Yesterday, as I was fixing lunch and experimenting with political hormesis by watching “Now with Alex Wagner” on MSNBC, I caught a discussion about leftwing frustration with the president.
“We thought we had a movement that was for the people,” Jones said about electing Obama.
“We have the wrong theory of the presidency,” Jones explained. “LBJ did not lead the civil rights movement. . . . You have to have two kinds of leadership, not just one, if you want to change the country. You got to have a head of state who’s willing to be moved, but you have to have a movement willing to do the moving.”
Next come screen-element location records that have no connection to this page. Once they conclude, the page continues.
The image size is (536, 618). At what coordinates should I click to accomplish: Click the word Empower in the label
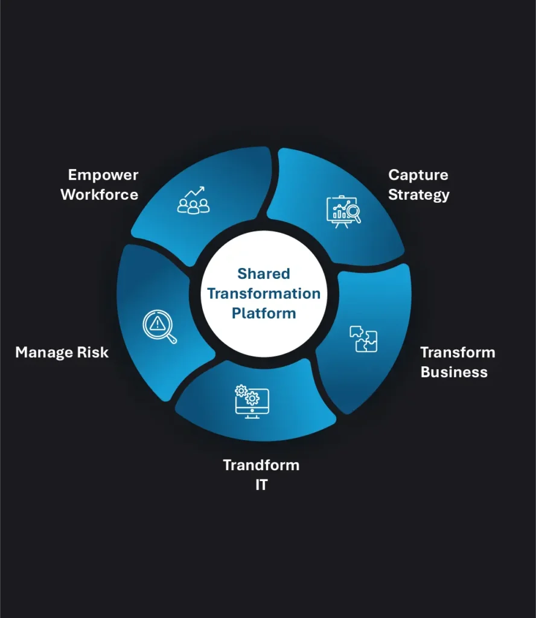tap(103, 175)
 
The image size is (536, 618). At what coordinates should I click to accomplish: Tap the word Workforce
tap(100, 195)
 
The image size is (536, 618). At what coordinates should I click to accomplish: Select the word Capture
tap(418, 175)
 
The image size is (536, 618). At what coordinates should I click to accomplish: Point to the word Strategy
tap(418, 195)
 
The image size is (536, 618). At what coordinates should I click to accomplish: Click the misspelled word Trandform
tap(261, 465)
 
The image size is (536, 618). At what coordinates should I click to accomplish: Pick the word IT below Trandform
tap(261, 485)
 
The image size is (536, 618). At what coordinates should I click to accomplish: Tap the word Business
tap(454, 372)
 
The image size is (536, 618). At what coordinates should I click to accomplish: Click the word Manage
tap(44, 352)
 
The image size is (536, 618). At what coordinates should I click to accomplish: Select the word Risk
tap(92, 352)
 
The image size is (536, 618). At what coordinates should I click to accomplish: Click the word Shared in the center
tap(263, 274)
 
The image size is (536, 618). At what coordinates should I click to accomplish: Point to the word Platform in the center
tap(264, 313)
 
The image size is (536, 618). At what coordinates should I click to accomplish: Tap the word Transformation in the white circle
tap(264, 294)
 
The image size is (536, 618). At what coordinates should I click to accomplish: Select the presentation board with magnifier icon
tap(343, 211)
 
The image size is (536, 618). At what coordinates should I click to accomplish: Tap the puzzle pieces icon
tap(363, 339)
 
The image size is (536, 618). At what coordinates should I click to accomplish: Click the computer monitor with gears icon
tap(252, 401)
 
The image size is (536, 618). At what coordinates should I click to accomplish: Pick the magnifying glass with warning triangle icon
tap(159, 327)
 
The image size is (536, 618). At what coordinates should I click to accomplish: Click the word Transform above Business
tap(457, 352)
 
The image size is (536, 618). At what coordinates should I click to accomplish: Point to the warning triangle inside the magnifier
tap(157, 323)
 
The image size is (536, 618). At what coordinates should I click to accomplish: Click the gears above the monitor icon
tap(247, 395)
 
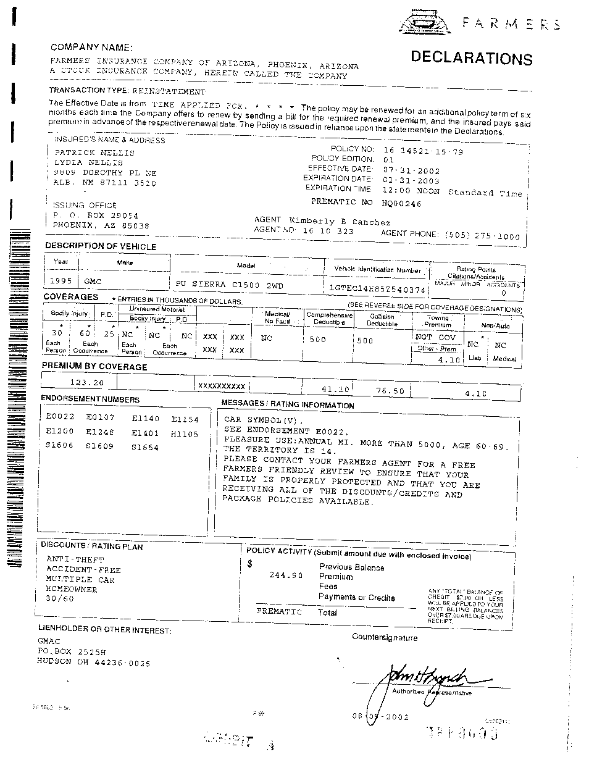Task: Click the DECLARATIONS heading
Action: (x=471, y=58)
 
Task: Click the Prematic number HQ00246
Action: (x=401, y=203)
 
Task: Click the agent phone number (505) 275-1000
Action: (x=478, y=235)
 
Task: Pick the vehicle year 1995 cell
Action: (x=62, y=281)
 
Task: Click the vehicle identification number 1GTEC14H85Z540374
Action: (x=378, y=289)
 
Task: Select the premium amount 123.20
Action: (x=86, y=382)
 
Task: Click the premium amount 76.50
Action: (x=390, y=390)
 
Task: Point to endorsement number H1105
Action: (x=185, y=434)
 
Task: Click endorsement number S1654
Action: (x=145, y=448)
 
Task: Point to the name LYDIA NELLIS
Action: (x=89, y=162)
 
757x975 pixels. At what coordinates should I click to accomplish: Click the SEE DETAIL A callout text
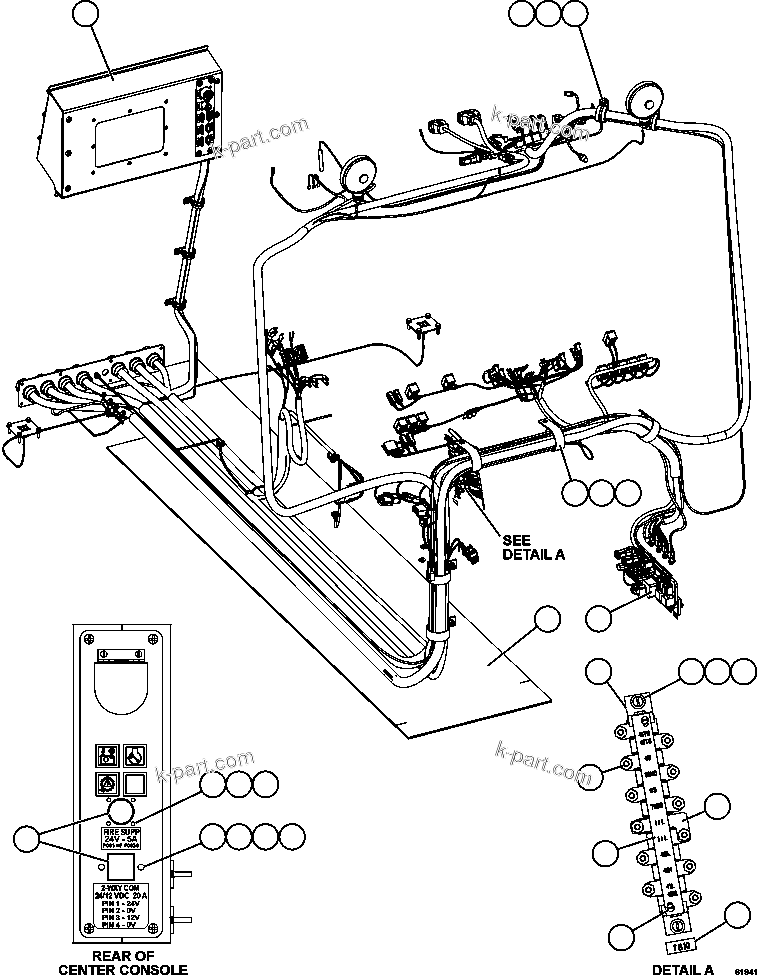(x=533, y=547)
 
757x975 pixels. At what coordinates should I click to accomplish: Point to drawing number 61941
(x=741, y=969)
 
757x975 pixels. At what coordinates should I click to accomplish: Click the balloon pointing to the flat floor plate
(x=546, y=619)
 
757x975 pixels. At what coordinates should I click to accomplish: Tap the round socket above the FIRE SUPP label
(x=120, y=810)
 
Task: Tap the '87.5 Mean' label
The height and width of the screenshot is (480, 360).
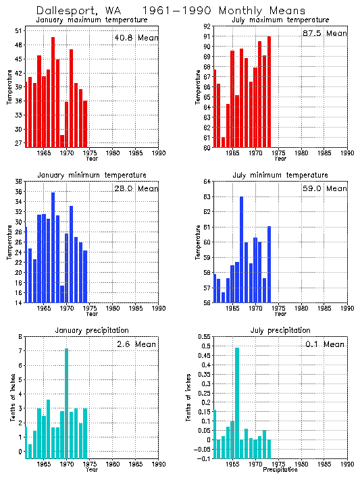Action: [325, 33]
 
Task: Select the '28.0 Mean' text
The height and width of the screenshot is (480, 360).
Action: [136, 189]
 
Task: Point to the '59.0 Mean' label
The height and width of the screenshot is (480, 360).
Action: [325, 189]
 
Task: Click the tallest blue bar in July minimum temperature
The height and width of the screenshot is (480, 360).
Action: [242, 249]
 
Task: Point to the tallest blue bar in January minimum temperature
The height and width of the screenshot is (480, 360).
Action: [53, 247]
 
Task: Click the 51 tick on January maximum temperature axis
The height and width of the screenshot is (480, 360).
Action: [19, 31]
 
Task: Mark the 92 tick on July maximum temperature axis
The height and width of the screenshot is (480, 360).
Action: [207, 26]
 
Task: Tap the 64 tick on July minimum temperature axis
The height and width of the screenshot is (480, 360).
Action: [207, 182]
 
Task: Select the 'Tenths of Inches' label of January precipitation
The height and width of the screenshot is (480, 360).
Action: [12, 398]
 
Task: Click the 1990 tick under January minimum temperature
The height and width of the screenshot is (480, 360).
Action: [158, 308]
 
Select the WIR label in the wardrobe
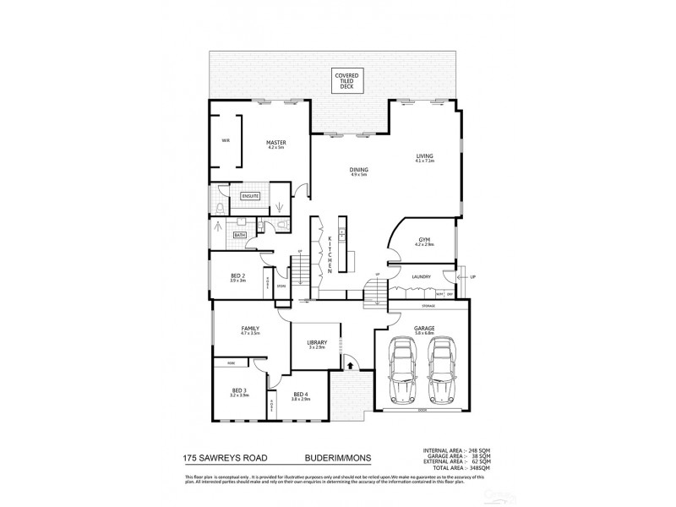click(226, 140)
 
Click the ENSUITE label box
click(251, 196)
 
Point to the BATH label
click(240, 235)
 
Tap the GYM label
click(424, 241)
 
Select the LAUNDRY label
click(422, 276)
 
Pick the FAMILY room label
click(249, 330)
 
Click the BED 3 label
click(239, 393)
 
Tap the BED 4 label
click(300, 395)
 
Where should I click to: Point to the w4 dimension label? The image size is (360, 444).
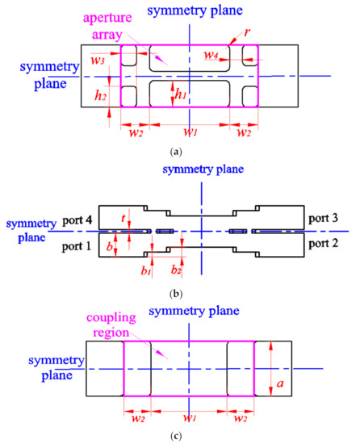pyautogui.click(x=211, y=56)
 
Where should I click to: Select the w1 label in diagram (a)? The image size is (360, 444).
pyautogui.click(x=188, y=131)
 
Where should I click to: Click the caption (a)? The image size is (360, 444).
pyautogui.click(x=188, y=150)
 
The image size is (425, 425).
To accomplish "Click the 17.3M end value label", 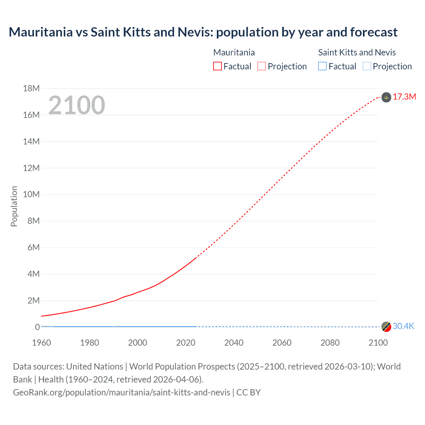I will tap(404, 97).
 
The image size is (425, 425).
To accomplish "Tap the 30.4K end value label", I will tap(403, 326).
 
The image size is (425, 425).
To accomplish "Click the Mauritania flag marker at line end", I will tap(386, 97).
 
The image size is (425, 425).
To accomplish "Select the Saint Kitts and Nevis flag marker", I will tap(386, 327).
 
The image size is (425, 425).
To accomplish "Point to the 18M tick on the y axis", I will tap(31, 88).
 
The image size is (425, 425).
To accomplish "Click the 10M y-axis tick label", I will tap(31, 194).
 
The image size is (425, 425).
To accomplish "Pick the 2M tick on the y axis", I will tap(33, 300).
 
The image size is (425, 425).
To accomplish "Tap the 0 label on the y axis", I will tap(37, 327).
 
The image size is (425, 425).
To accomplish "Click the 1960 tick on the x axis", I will tap(42, 343).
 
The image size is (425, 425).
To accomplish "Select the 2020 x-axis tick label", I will tap(186, 343).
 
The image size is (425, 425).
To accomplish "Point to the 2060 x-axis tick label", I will tap(282, 343).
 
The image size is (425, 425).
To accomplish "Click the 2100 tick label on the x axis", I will tap(378, 343).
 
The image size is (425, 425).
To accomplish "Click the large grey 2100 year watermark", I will tap(77, 105).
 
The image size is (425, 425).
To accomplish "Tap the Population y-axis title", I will tap(14, 206).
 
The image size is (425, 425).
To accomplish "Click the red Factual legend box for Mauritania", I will tap(217, 66).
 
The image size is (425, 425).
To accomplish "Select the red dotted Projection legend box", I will tap(262, 66).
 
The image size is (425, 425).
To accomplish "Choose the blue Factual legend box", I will tap(322, 66).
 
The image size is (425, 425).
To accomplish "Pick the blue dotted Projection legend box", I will tap(367, 66).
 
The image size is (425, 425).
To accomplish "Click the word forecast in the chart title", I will tap(374, 32).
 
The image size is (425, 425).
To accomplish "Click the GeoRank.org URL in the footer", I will tap(122, 392).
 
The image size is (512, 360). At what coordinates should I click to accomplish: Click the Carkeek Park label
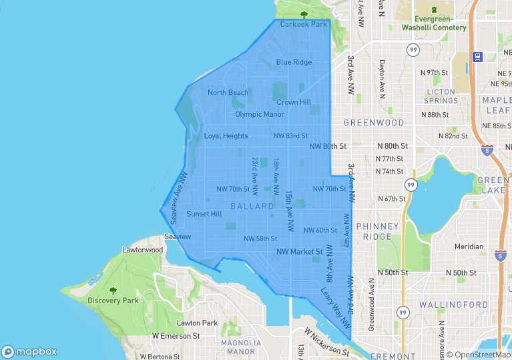304,24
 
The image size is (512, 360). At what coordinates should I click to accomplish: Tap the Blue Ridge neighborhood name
294,62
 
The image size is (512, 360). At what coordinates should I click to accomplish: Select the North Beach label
228,93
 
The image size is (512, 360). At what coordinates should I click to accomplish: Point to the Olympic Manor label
260,114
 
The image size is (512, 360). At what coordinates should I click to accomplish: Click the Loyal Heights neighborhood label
226,136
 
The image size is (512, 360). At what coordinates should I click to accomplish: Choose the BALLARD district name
252,206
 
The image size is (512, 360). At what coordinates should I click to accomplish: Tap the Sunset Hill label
204,214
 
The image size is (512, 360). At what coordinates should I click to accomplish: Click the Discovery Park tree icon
113,291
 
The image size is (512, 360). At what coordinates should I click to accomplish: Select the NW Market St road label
300,252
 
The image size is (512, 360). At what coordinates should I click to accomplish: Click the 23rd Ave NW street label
255,172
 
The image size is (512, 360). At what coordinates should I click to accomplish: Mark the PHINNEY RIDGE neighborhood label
377,231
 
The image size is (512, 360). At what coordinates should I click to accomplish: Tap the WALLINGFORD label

Rolling Stone magazine writer Tim Dickinson told the story of President Franklin Roosevelt, who responded to organized labor’s complaints, by saying, “Make me do it.” Dickinson explained, “He meant: ‘I need you guys to go out and create the conditions that force the government to act.’”
Van Jones has a frightening agenda, but on political strategy, he’s correct.
Remember when conservative activists, led by the late Paul Weyrich, stood up to block Bush from nominating Harriet Myers to the Supreme Court, giving us Justice Samuel Alito, instead?
Those of us fighting for freedom at the grassroots cannot rely on those we elect to do the right thing. We have to make them do it.
This is Common sense. I’m Paul Jacob.